▸ Parts of the exercise:
A - Reproduce word for word the portion of the Grundig DVD player review that opens with the words containing "We have reviewed" and closes with "want to use it.".
B - Carry on the Grundig DVD-P7004 review, picking up right after its final sentence.

▸ Supplied passage:
== == ==
Grundig DVD P7004
- Unattractive design, Poor screen quality, Low quality speakers
- AV in and out work well, Includes a remote control
There is nothing special about the P7004 making it consistent with most low end portable DVD players.
Price$ 399.00 (AUD)
We have reviewed a number of portable DVD players in the past and they have always walked a fine line between functionality and design that tends to lean toward design at the expense of quality playback. The Grundig DVD-P7004 doesn't walk the line but instead misses it completely.
People looking for an attractive unit may walk past this player as it is fairly bulky and aesthetically mediocre. The unit is completely silver with a 7" 16:9 active matrix TFT screen and plastic internal navigation buttons. The battery fixes to the back of the unit and is not only too big but also too heavy and flimsily attached. The weight of the battery also lays waste to the centre of gravity of the unit making it hard to comfortably rest while in use. This is a unit you will need to hold in your hands to use and considering how heavy it is, this isn't the way you will want to use it.
== == ==
Entries for locating text and elements:
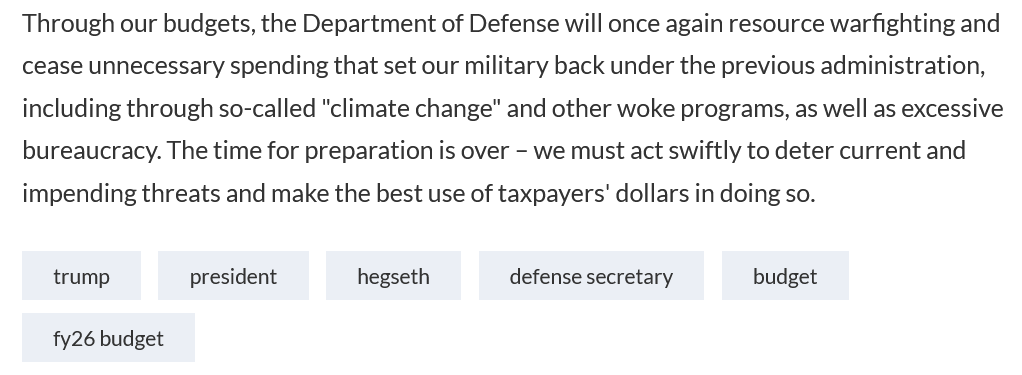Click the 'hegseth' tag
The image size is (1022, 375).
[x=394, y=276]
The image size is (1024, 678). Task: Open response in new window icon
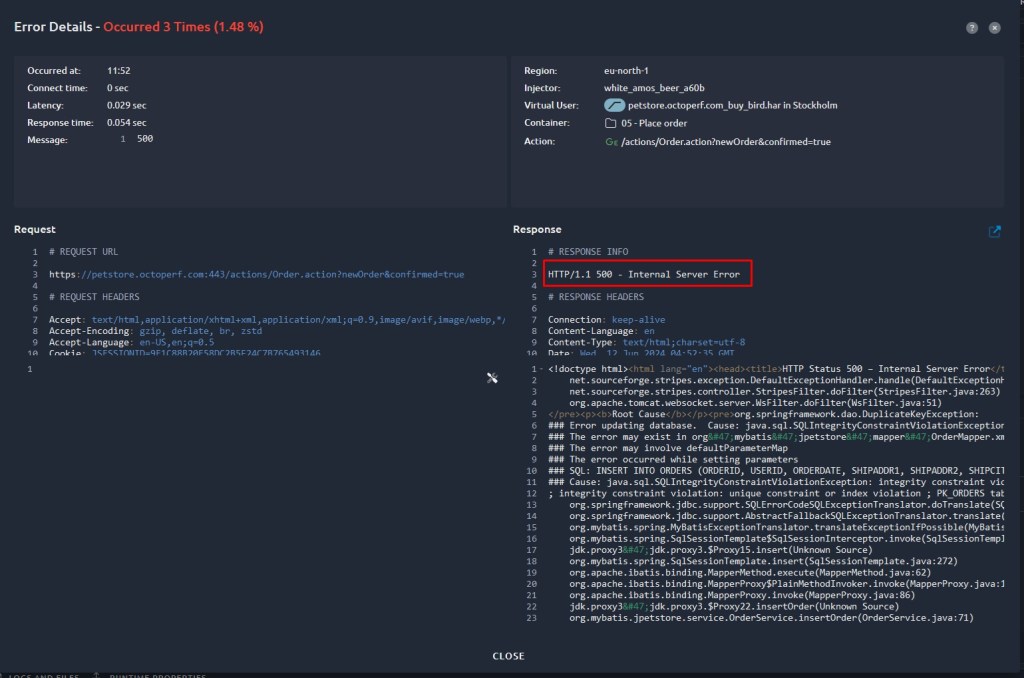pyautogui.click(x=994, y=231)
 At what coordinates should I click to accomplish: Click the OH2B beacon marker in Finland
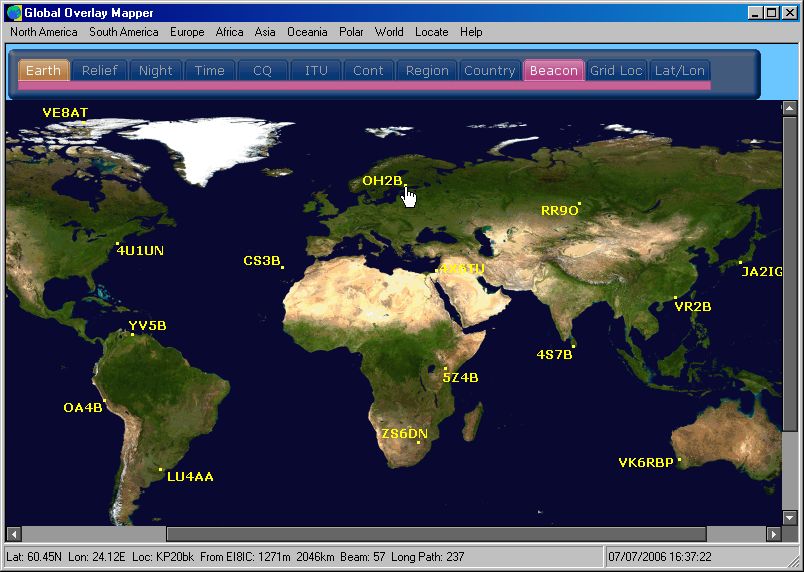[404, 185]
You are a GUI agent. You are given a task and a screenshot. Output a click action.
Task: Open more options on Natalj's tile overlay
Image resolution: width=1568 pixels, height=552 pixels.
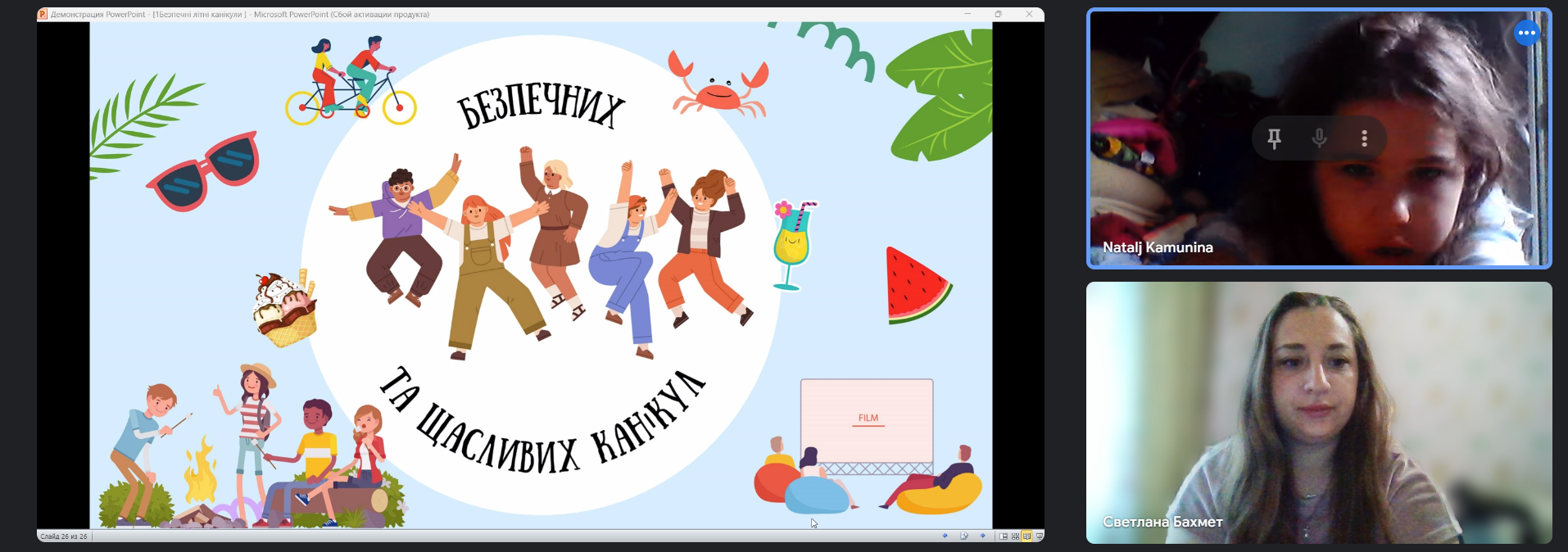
== == ==
▸ Answers per task:
A -
We have reviewed a number of portable DVD players in the past and they have always walked a fine line between functionality and design that tends to lean toward design at the expense of quality playback. The Grundig DVD-P7004 doesn't walk the line but instead misses it completely.
People looking for an attractive unit may walk past this player as it is fairly bulky and aesthetically mediocre. The unit is completely silver with a 7" 16:9 active matrix TFT screen and plastic internal navigation buttons. The battery fixes to the back of the unit and is not only too big but also too heavy and flimsily attached. The weight of the battery also lays waste to the centre of gravity of the unit making it hard to comfortably rest while in use. This is a unit you will need to hold in your hands to use and considering how heavy it is, this isn't the way you will want to use it.

B -
The most important aspect of any portable DVD player is undoubtedly the display quality. Unfortunately, the screen on the P7004 is poor with a bevy of visual aberrations that greatly reduce the usability of the unit. We tested the player with our standard display screen tests including two informal DVD tests and our formal Digital Video Essentials test. We played the lobby scene from The Matrix and found that the unit had serious trouble rendering fine detail and accurately reproducing colours. The scene was rife with digital artifacts and pixelations. The quality of the actual screen materials is undoubtedly responsible for this. The dot pitch (space between the pixels) was huge and clearly noticeable making everything appear too pixelated. Add to this the general unwanted noise across the entire image and the low grade of the screen quickly becomes apparent.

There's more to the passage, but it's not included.